Jill's blog: Process the Unprocessable

clock Released On 14 May 2024

Jill's blog: Process the Unprocessable

After the birth of my second child, my brain went into overdrive. And not in a healthy way.

Suddenly, I was struggling with things I couldn’t remember and feelings that felt so intensely deep-seeded I was certain I was going crazy.

I wasn’t. I was just trauma triggered.

For various reasons this concept is not one that is spoken about very often. Unless you are already in therapy it is highly unlikely that anyone will say to you “when you have a child you might end up experiencing emotional flashbacks to when you were young.
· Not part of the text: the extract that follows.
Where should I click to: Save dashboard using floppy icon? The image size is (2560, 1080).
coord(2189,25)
And at every stage of your child’s life that coincides with something traumatic that happened to you, you might be triggered.”
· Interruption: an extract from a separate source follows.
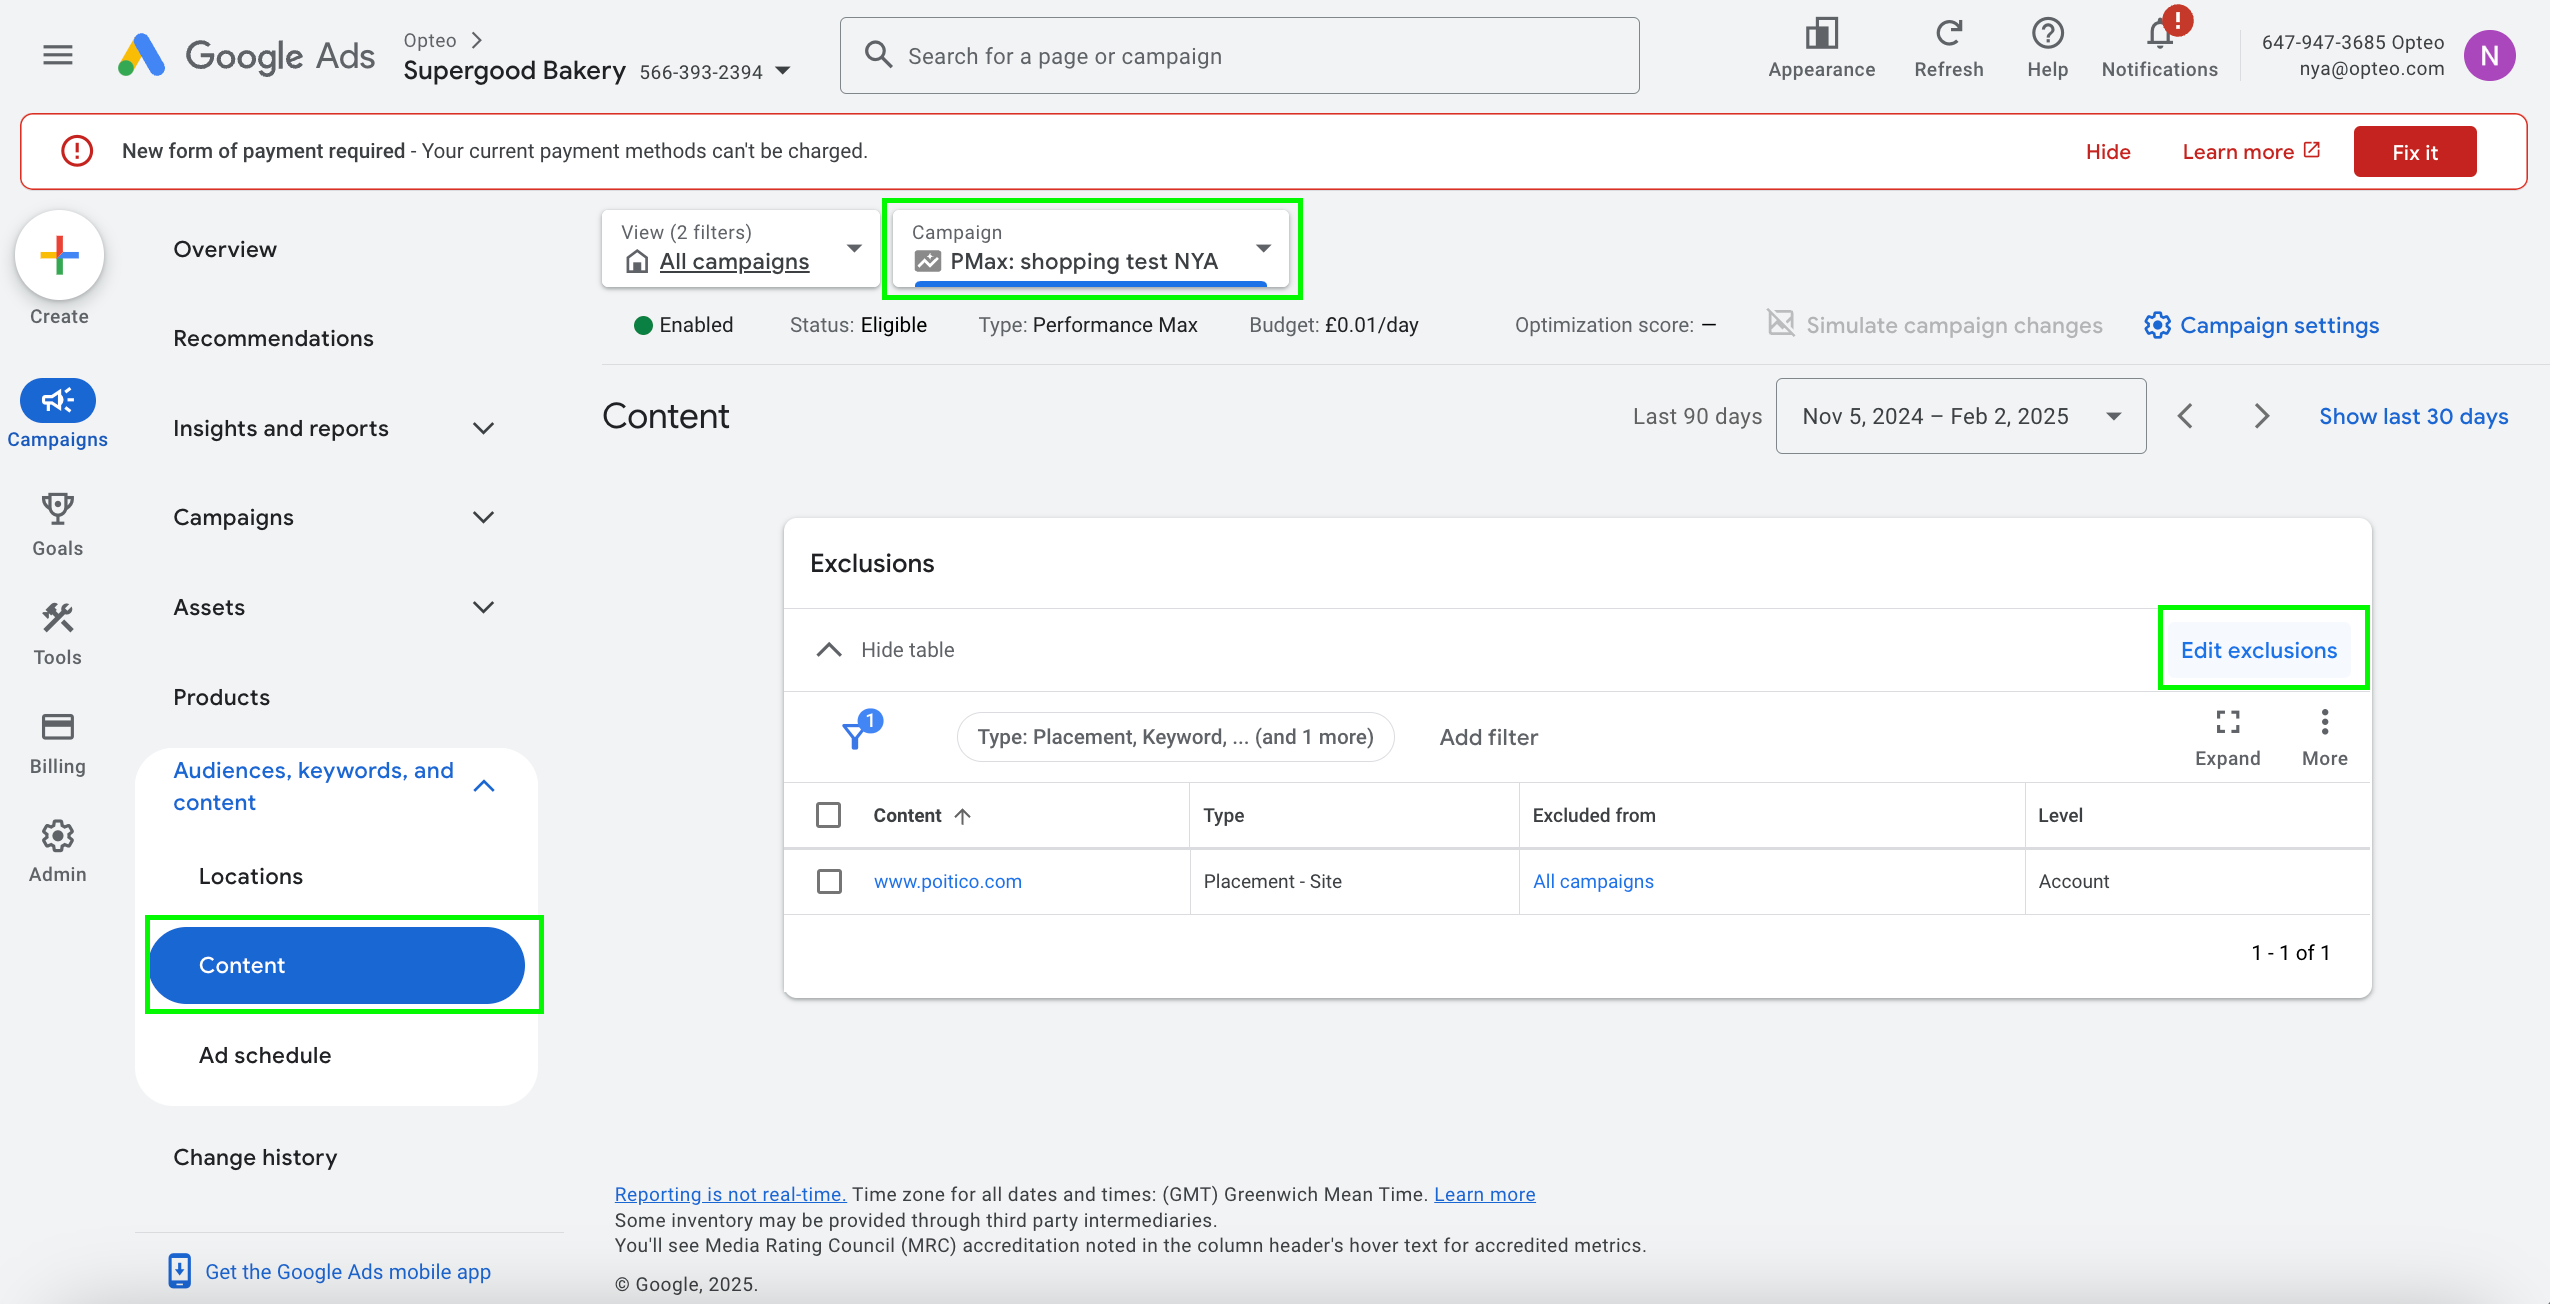Open Billing card icon in sidebar

tap(57, 727)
Once this happened, I had a decision to make; do I pick apart what I thought I already dealt with, or do I push it all back down and carry on as much as I am able? I chose the former.

Maybe for better, maybe for worse but I am now 4 and a bit years down the road of conjuring up and purging out a whole host of unresolved feelings. Some I can remember and connect to specific situations, some I cannot as I was too young, and others that are attached to things I have blocked. And though I have had awareness of them, I did not want to unlock the door and walk through the memory.

But the body remembers.

And it holds it all until it feels safe enough to process it, which often comes with flashback to the experience. In physical, emotional, psychological, and cognitive ways.

But asking for help when the darkness creeps in is just a very difficult thing to do. How do you share your darkest thoughts with someone without the fear that they will judge or misunderstand you? That they will view you as weak and broken. The concept of being seen as fragile goes directly against what I need for my personal sense of self-worth. Yet maybe I need to admit that sometimes I am fragile. Sometimes, when I am feeling at my most broken, I have to accept that the lack of help and support might be what turns my shattered pieces into dust. And I don’t actually want to blow away.

That realisation has led to some big changes for me. Changes in the way I look after myself. Changes in the way I let people in. Changes in the way I manage those moments when the world seems unforgiving and unrelenting. Over these last four years I have learned that always standing alone may offer you protection, but it does not offer you healing. Not at the cellular level. And if I take a moment to truly ask myself what I want out of this life, it is to feel whole within myself. To replace the pain and the darkness with joy and light and I can’t do that if I keep myself in the shadows. 

Jill is an American ex-pat living her best English life on the border of London and Surrey. She spends her days pretending she knows what she’s doing, creating some fun things along the way. With a passion for storytelling and the gumption of a New Yorker, she’s raising two cheeky, clever boys with deep imaginations and an annoyingly cunning use of language. With a husband, cat and hamster along for the ride, life is never boring. Even if sometimes a bit too stressful.